The Canada Media Fund receives money from both the federal government and Canadian broadcasters, which is then allocated back to those broadcasters for the creation of Canadian content. Its funding decisions are made independently of the government, but its guidelines are based on rules outlined by the CRTC.
A spokesperson for the Canada Media Fund told Global News it was aware of concerns surrounding the film but noted it was TVO’s decision to support the project with CMF funds.
“We rely on our trusted and CRTC-regulated broadcasters to ensure projects conform to the programming standards endorsed by the CRTC,” the CMF statement said.
“The CMF has been in communication with the Toronto International Film Festival (TIFF) organizers and the producers of this documentary. We take these concerns very seriously and we are actively engaged.”
Global News has reached out to Canadian Heritage, the ministry that oversees the Canada Media Fund, for comment.

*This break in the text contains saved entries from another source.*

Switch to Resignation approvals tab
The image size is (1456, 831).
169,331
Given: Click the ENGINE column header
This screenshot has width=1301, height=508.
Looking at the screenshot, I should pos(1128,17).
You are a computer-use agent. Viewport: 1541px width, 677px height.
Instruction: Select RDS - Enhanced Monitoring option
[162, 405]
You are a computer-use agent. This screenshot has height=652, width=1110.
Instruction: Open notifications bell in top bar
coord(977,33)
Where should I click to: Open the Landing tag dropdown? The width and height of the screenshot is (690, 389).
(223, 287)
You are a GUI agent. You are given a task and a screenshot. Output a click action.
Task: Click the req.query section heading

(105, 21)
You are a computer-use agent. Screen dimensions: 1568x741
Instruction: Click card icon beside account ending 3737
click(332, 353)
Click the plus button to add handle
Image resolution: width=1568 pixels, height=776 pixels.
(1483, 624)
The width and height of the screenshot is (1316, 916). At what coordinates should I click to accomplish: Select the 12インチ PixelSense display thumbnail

TVO Media Education Group, the Ontario Crown corporation that operates the TVO public broadcaster, said in a statement that it supported the film “because it is a documentary made in the tradition of independent war correspondence.”
It encouraged people to see the documentary for themselves, adding it will be shown on TVO in the coming months.
“Russians at War is at its core an anti-war film,” TVO’s statement said. “It is unauthorized by Russian officials and was made at great personal risk to the filmmaker, who was under constant threat of arrest and incarceration for trying to tell an unofficial story.
“This film shows the increasing disillusionment of Russian soldiers as their experience at the front doesn’t jive with the media lies their families are being told at home.”
The Ukrainian Canadian Congress has called TVO “naive” for claiming the Russian government did not authorize Trofimova’s filming in occupied Ukraine, and highlighted her past work with RT, a Russian state-controlled media company that has been banned in Canada and whose employees have been indicted in the United States for spreading propaganda.
Trofimova told the Globe and Mail on Sunday she worked for the RT Documentary channel that is separate from RT News, with a focus on the Middle East. She later left the company for the CBC.
Other funding partners acknowledged in the film’s trailer are Hot Docs and British Columbia’s public broadcaster Knowledge Centre.